Atrapalhar o segundo turno da reforma da Previdência é um erro
Senado e Câmara correm o risco de pôr a perder, senão toda ela, pelo menos uma parte da boa imagem que construíram neste ano. Logo depois da posse, em fevereiro, muita gente olhou para a composição das duas Casas – esse repórter também –, e não teve dúvidas em dizer que era o pior Congresso desde o fim da ditadura militar.
Recuperados da surpresa da exclusão da mesa farta do Palácio do Planalto e da perda do poder de mando sobre a Esplanada dos Ministérios e estatais, como Petrobrás, Banco do Brasil, Caixa, BNDES e Correios, para citar alguns dos alvos mais desejados, deputados e senadores se recolheram. Foram pensar no que fazer diante da dura realidade que lhes impunha o presidente Jair Bolsonaro ao lhes negar as tetas do governo.
Entenderam que o melhor jeito de enfrentar tal situação sem que morressem por inanição era fazer valer a voz e a vontade do Congresso.
Deixariam de ser um apêndice do Executivo, como nos governos anteriores, e cuidariam de uma pauta própria. Logo assumiram para si a agenda positiva do governo, traduzida primeiramente na reforma da Previdência. Decretos e outras iniciativas do presidente da República começaram a ser derrubados, a exemplo do decreto que aumentava o número de agentes públicos autorizados a dizer o que era documento secreto ou ultrassecreto e do que flexibilizava a posse de armas, substituído por um projeto de lei.
Por achar que manter o Coaf no Ministério da Justiça fortaleceria demais o ministro Sérgio Moro e o aparelho de controle financeiro, fiscal e de investigação, o Congresso mudou a medida provisória que reduziu ministérios e fundiu outros. Sem que o governo nada pudesse fazer, o Coaf foi devolvido ao Ministério da Economia (posteriormente o presidente Jair Bolsonaro o transferiu para o Banco Central).
Tudo o que os deputados consideraram que era alheio ao tema Previdência, e que constava do projeto de reforma enviado pelo governo, foi arrancado ainda na Comissão de Constituição e Justiça da Câmara. E a reforma da Previdência andou. Rápida, segura. Era o Congresso dizendo à sociedade que assumia ali a agenda positiva para o País. Era o Congresso dizendo que, apesar das aparências, estava disposto a desmentir os que o consideravam o pior da História recente.

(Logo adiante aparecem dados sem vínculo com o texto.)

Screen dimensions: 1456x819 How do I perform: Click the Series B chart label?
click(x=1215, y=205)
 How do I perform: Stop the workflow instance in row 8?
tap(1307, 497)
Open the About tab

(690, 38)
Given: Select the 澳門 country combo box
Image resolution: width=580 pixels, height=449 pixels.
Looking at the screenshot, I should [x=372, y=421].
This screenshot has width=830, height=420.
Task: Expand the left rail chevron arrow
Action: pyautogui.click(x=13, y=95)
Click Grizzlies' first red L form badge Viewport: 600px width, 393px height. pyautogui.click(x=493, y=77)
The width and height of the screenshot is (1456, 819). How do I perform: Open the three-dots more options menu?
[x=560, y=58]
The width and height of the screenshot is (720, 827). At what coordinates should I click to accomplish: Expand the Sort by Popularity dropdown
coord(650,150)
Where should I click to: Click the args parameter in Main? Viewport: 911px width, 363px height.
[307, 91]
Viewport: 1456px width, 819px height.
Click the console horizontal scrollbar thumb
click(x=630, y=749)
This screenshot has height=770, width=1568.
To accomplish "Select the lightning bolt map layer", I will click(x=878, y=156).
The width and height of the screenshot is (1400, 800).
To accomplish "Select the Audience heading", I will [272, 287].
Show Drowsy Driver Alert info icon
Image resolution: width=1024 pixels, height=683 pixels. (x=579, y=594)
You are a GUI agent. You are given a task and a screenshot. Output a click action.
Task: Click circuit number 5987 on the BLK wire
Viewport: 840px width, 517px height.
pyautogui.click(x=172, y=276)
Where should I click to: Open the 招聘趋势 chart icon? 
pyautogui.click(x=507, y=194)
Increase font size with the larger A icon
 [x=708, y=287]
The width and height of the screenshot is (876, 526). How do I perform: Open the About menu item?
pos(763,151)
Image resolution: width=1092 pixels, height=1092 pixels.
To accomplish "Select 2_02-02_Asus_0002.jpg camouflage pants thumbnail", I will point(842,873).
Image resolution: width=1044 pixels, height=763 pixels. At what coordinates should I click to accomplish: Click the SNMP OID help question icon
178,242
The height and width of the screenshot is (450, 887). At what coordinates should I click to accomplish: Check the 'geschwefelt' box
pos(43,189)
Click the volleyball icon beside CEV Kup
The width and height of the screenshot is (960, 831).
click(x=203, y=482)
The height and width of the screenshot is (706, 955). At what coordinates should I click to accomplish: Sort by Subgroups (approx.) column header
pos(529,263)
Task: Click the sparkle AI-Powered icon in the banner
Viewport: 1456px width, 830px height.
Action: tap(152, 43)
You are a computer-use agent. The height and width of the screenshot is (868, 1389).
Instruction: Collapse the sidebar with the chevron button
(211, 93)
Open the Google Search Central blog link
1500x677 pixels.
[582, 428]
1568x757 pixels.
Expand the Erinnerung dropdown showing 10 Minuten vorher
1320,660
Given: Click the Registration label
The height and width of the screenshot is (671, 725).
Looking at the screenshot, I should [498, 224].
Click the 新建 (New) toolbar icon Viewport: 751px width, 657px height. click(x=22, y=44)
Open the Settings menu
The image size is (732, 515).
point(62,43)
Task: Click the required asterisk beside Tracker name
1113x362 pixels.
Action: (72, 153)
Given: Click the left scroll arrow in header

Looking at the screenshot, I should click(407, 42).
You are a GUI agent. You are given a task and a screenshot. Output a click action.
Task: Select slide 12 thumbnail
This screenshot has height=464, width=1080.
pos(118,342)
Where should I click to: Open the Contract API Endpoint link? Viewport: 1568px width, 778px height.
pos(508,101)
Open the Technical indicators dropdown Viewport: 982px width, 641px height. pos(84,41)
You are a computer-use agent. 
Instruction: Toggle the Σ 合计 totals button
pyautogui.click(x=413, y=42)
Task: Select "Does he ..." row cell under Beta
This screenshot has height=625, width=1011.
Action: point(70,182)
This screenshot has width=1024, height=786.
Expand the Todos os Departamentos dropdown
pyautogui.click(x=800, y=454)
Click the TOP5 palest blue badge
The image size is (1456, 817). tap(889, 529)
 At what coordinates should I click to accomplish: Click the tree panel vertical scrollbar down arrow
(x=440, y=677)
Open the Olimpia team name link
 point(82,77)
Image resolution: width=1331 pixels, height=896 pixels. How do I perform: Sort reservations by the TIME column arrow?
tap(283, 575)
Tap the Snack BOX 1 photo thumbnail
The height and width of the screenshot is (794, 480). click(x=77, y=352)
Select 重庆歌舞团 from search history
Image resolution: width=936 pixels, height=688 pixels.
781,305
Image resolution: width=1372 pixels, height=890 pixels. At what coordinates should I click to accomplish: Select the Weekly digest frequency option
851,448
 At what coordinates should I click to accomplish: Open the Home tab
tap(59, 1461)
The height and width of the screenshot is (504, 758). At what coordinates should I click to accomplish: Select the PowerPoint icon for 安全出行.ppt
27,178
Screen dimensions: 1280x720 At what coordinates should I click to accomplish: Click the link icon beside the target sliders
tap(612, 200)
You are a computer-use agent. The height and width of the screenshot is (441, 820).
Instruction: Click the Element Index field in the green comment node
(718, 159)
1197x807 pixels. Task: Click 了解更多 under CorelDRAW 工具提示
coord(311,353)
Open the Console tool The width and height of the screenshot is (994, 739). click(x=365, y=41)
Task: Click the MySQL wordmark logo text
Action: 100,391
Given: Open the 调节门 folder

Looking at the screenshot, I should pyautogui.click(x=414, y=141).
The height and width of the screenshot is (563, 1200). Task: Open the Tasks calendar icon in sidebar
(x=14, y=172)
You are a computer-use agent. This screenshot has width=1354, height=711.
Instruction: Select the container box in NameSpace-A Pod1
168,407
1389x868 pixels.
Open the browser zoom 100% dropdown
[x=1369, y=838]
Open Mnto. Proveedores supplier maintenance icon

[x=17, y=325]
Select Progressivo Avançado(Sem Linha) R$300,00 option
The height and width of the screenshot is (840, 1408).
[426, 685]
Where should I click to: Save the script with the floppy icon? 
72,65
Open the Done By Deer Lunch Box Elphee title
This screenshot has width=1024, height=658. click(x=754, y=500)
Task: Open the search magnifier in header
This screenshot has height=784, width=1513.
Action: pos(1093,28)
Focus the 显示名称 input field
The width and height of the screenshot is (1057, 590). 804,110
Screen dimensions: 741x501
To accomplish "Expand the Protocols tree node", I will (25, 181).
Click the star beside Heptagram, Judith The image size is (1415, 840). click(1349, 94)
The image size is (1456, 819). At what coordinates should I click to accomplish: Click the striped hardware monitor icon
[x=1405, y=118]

Vale insistir, toda essa imagem boa, porém, pode desaparecer. Ao condicionar a votação do segundo turno da reforma da Previdência à distribuição do dinheiro do leilão do pré-sal, marcado para novembro, o Senado reduz o seu papel, recua anos ao passado e se expõe aos que acusam os congressistas de chantagem. A reforma da Previdência deve ser vista como um projeto de País, importante para a redução do déficit fiscal e para a manutenção do próprio sistema de aposentadorias. Pode-se discordar do conteúdo, mas não há um único partido que não diga que a reforma previdenciária não é importante.
Fala-se muito entre os senadores que eles estão descontentes com o governo porque nada do que vem de promessa lá das bandas do Palácio do Planalto é cumprido. Ou que muitos se sentem traídos pela forma individualista como tem atuado o presidente da Casa, Davi Alcolumbre (DEM-AP). Dificultar a votação do segundo turno da reforma da Previdência seria uma forma de retaliar o governo e o presidente do Senado. É um erro. A reforma é do País, não do presidente Bolsonaro ou de Alcolumbre. Se querem retaliá-los, existem outros projetos que dizem muito mais respeito aos dois do que à sociedade. Não é preciso ir longe. A indicação do deputado Eduardo Bolsonaro (PSL-SP) para a Embaixada do Brasil em Washington é muito mais um desejo do pai, o presidente, que a negociou com Alcolumbre, do que uma necessidade do País.